Rewrite the entries from the line containing "Given: Open the chat bubble widget" through the last entry, replacing "chat bubble" with "message bubble" and changing nothing else. Omit the pictures from your answer.

-- start of Given records --

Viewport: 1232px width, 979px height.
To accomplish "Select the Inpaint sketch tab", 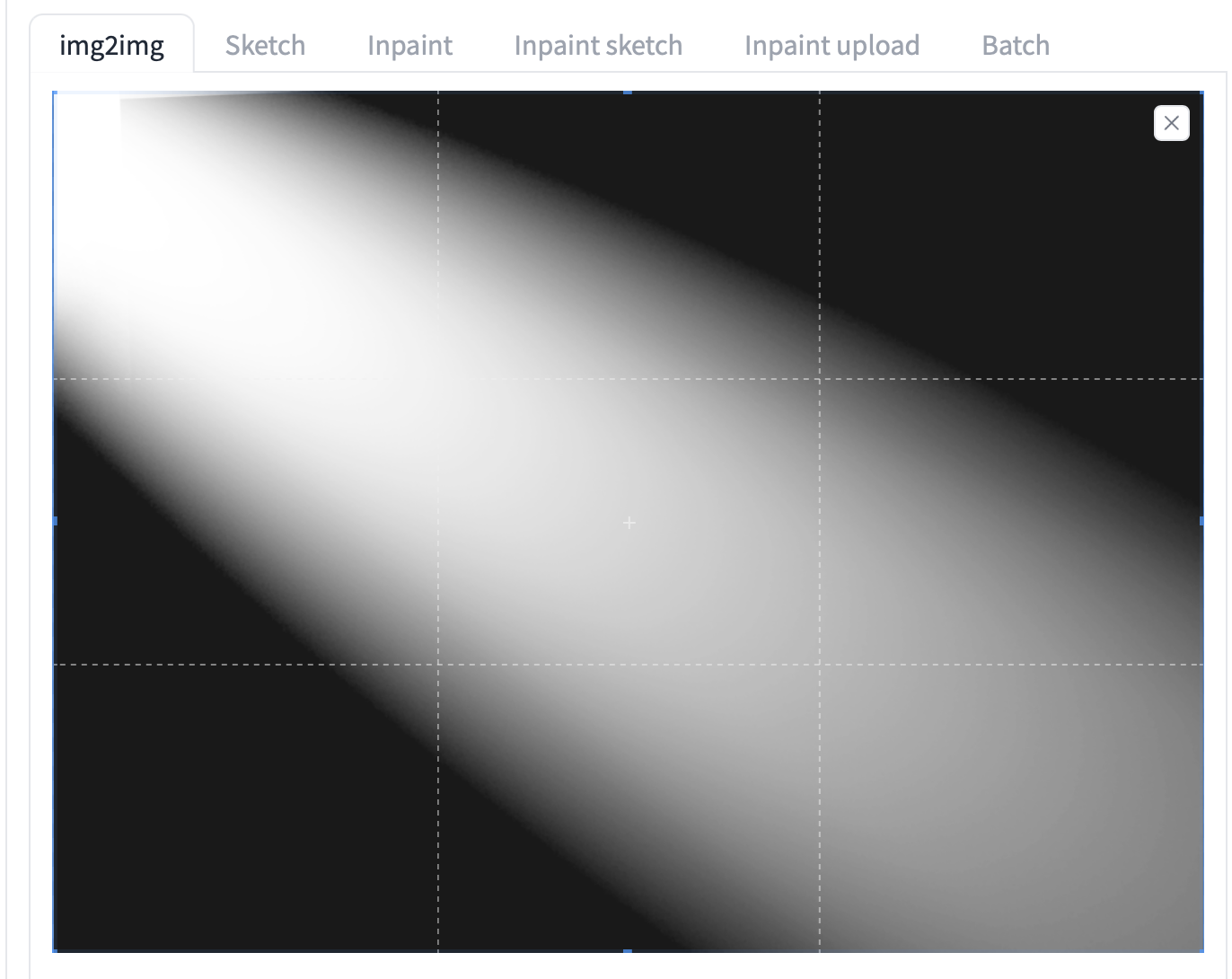I will [598, 45].
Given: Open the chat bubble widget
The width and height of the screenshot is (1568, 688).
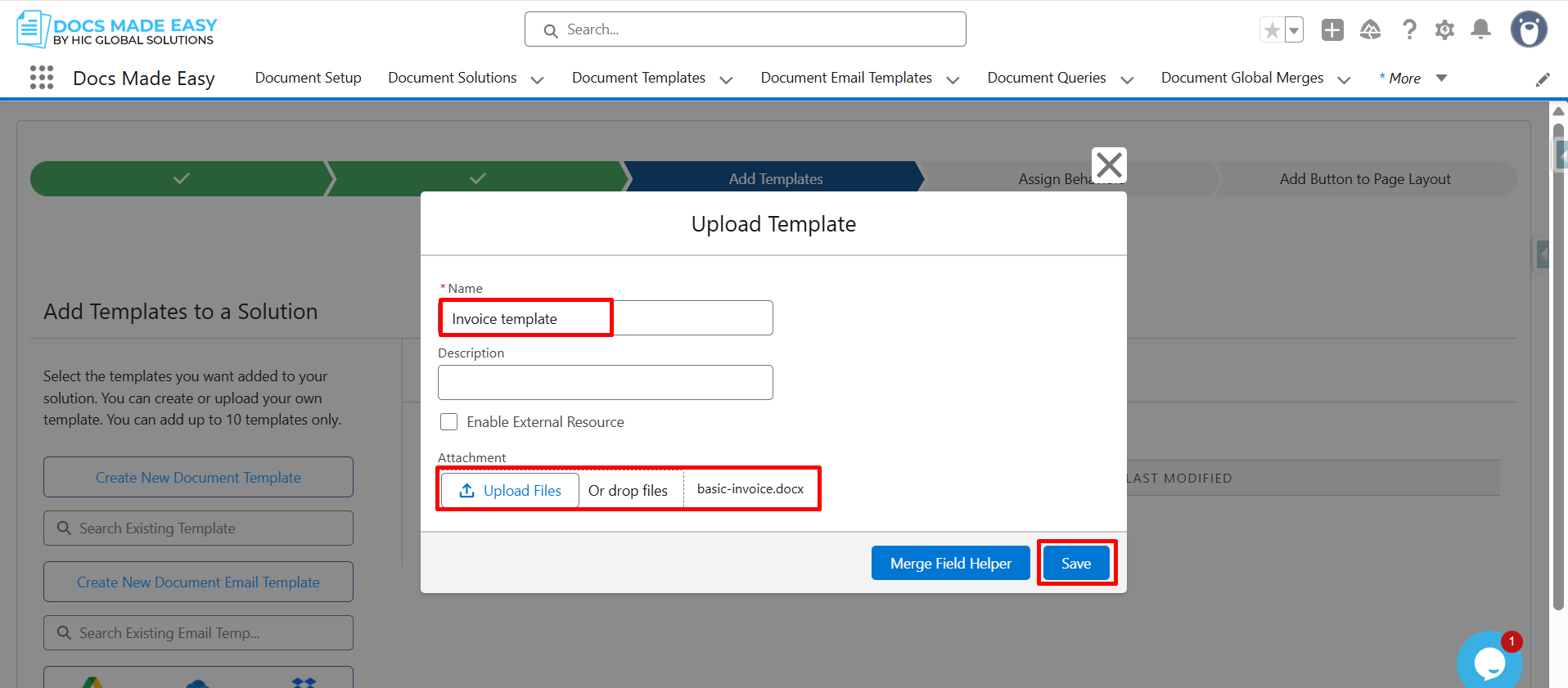Looking at the screenshot, I should [x=1489, y=662].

-- end of Given records --

Written answer:
Given: Open the message bubble widget
The width and height of the screenshot is (1568, 688).
Looking at the screenshot, I should [x=1489, y=662].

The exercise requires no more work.